I’d also prefer a premium version to in-app purchases because I frankly don’t want to give my bank(ster) any more money then I have to and they charge a disproportionate amount on small transaction like COG game purchases.

Confounds, I may end up using the “cheat” mode after all, on the one hand I don’t want to loose my moderate charisma but on the other hand ending up as Merlin and possibly having a great magical duel with the thaumatarch and his heir(s) at the end does rather appeal to me.

I bet Simon’s special gift is cuteness and possibly being the literal blade on my character’s throat if he does turn out to be a spy.

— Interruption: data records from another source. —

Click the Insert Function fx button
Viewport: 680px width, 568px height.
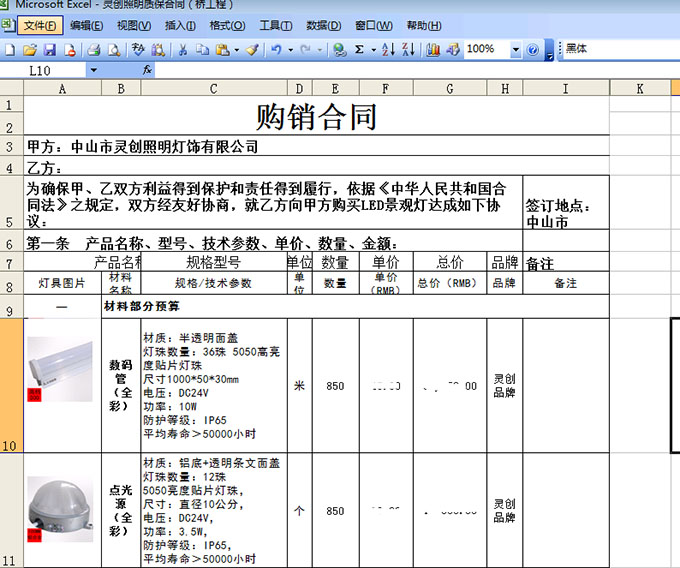point(147,70)
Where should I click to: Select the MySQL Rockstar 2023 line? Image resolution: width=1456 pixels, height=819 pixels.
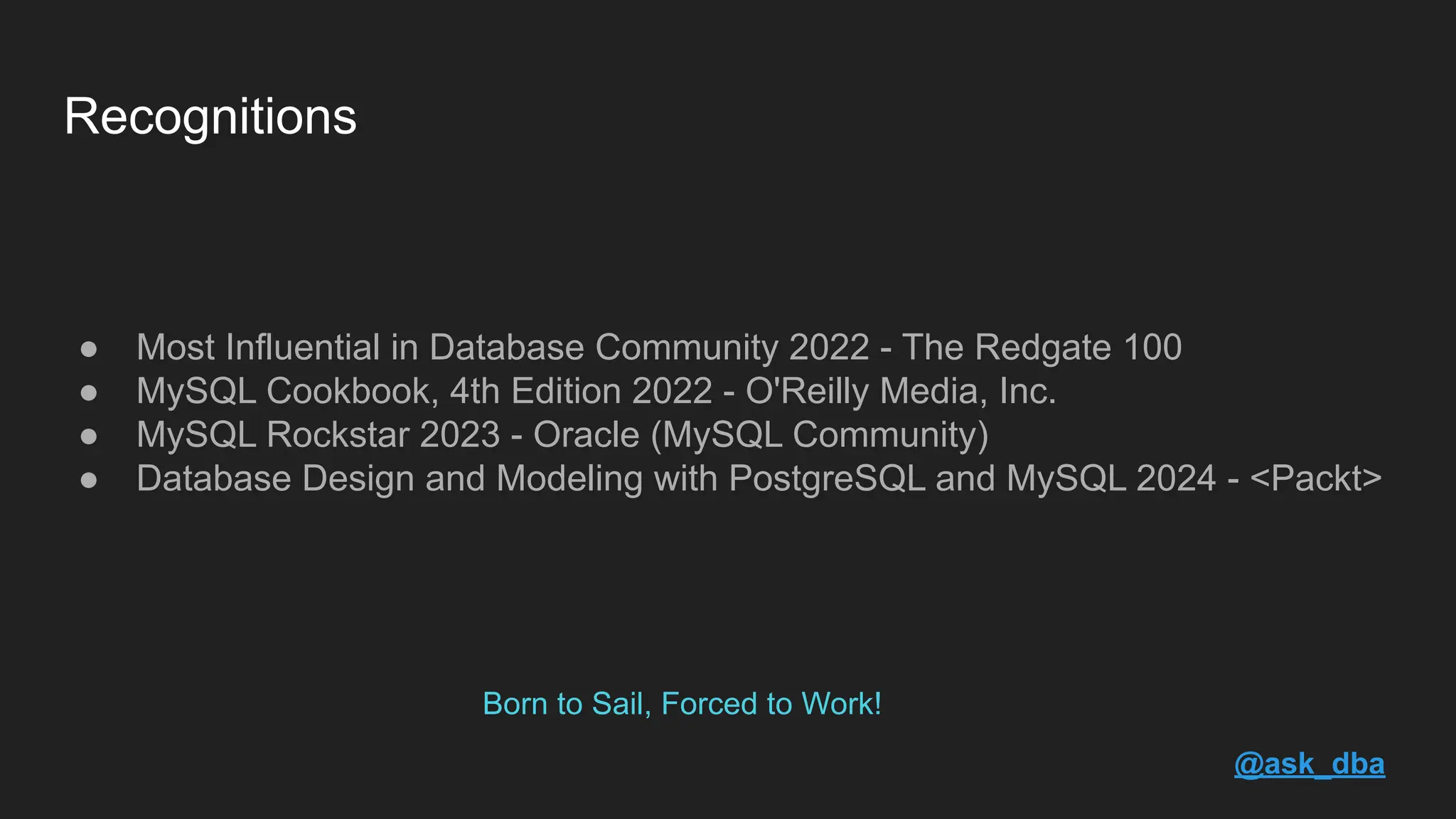click(x=562, y=435)
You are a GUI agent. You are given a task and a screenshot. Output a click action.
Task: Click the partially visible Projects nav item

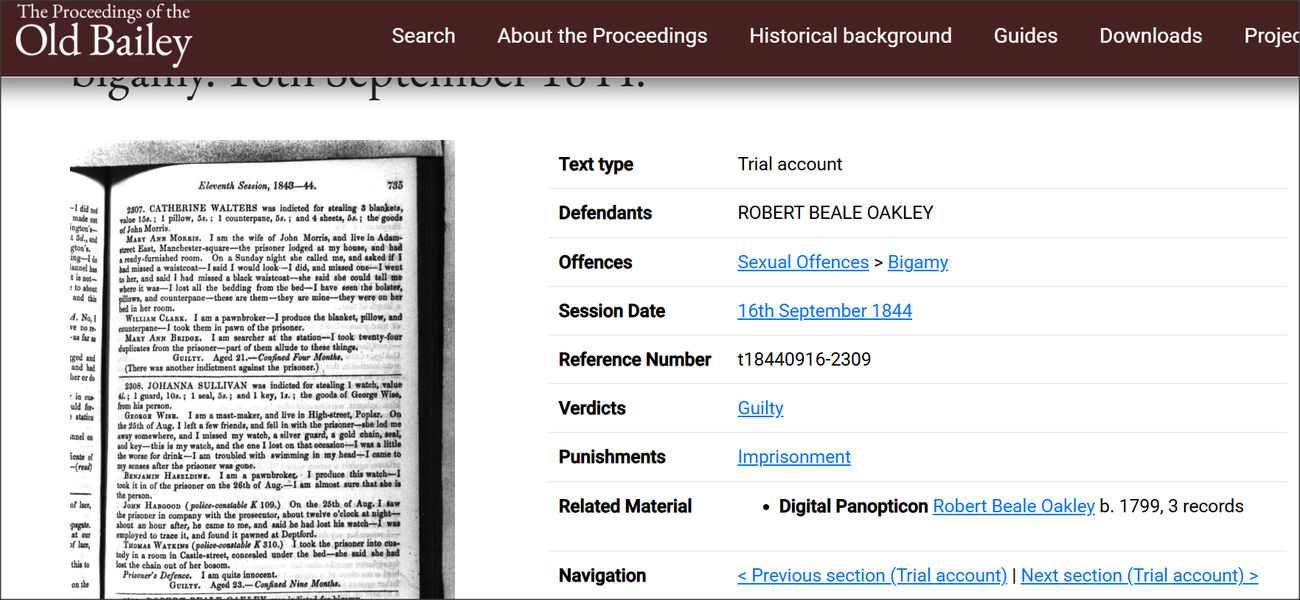click(1271, 36)
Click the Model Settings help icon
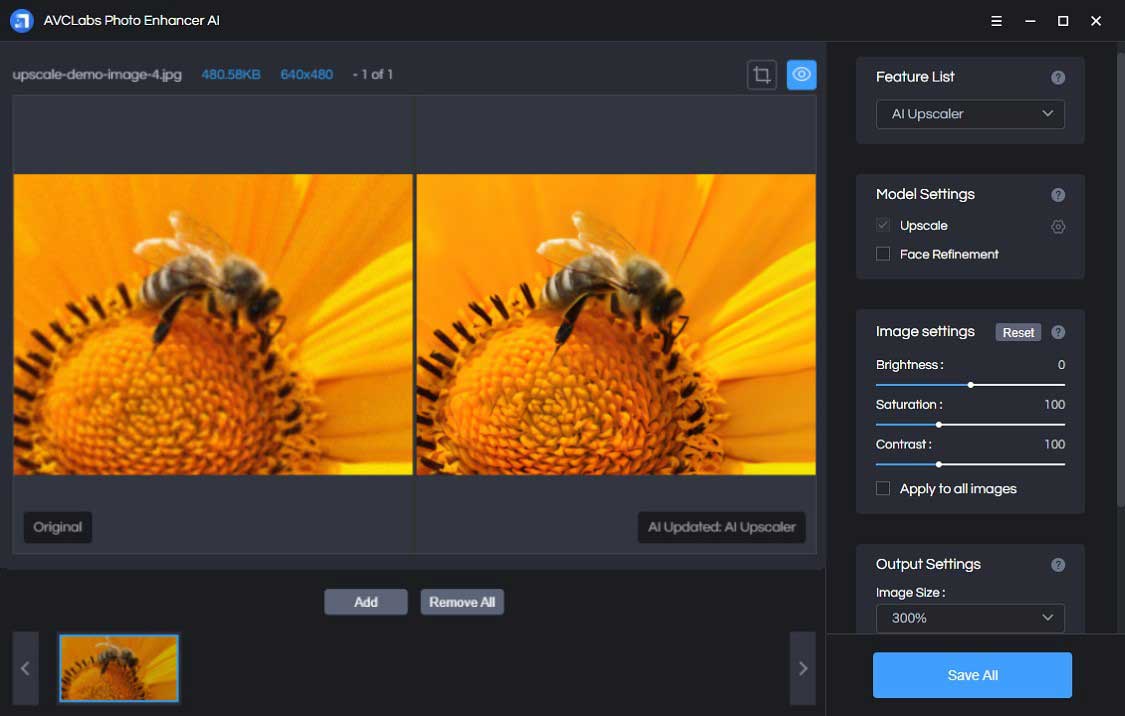This screenshot has width=1125, height=716. coord(1058,195)
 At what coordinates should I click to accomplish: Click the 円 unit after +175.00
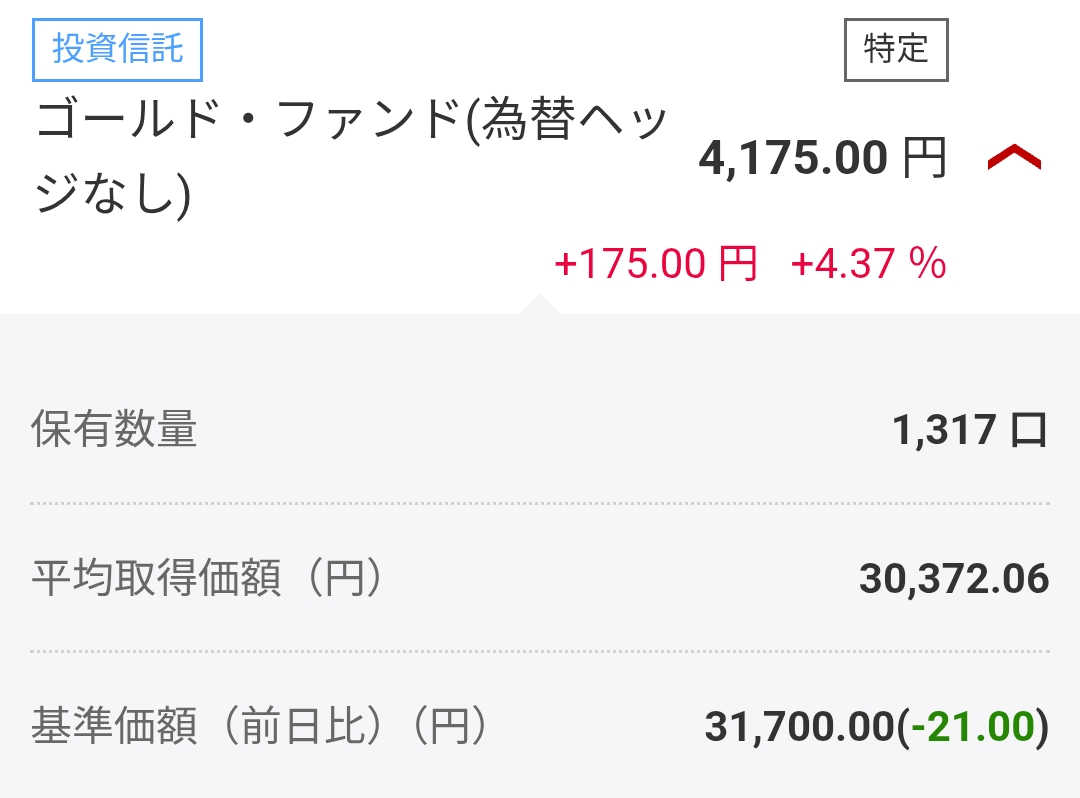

@Havestone in spain only train weapons allowed noble woman is a small dagger and they explain how suicide yourself to evite a rape or a dishonor. That’s it, but if you want a more pausible way to learn hunter, nobles couldn’t stop hunter due no tv, so my girl could shoot a crossbow but never use a giant sword ,lol. I see clearly a 1 point . A negative combat could be amazing! could choose your handicap like bad mouth smell, cripple bones, extreme ugly … that could be awesome! if there is a premium with hardcore mode I pay for it

@idnlun, as it happens, you’ll meet the Thaumatarch’s heir well before the end of the series, and duelling them magically will be only one of the interesting options. :slight_smile:

@Havenstone
I think self-teaching can count as a form of formal learning if it involves following instructions from books. I just feel that intelligence is a confusing term to use in this context. How about “learning” or “scholarship”? Um… “erudition”?

For a moment, you found yourself choking on the volume of possibilities. Ever since your childhood encounter with the Theurge and his Plektoi, you’ve been learning to despise the Karagond Empire in very nearly all its works and ways.
Looks like a remnant. In this case I had the nationalistic opening (with the Jongler), so I never encountered that Theurge from the old opening.

Thanks, will fix that!

Here comes several weeks of frantic posting

Late question, but the Empire of Halassur sounds pretty close ta the Kingdom of Halassar from Summoner 2…?

Never heard of Summoner 2. Is it just the name or are the descriptions similar too? I’m not too bothered if it’s just a matter of us picking consonant syllables… That’s almost inevitable in fantasy.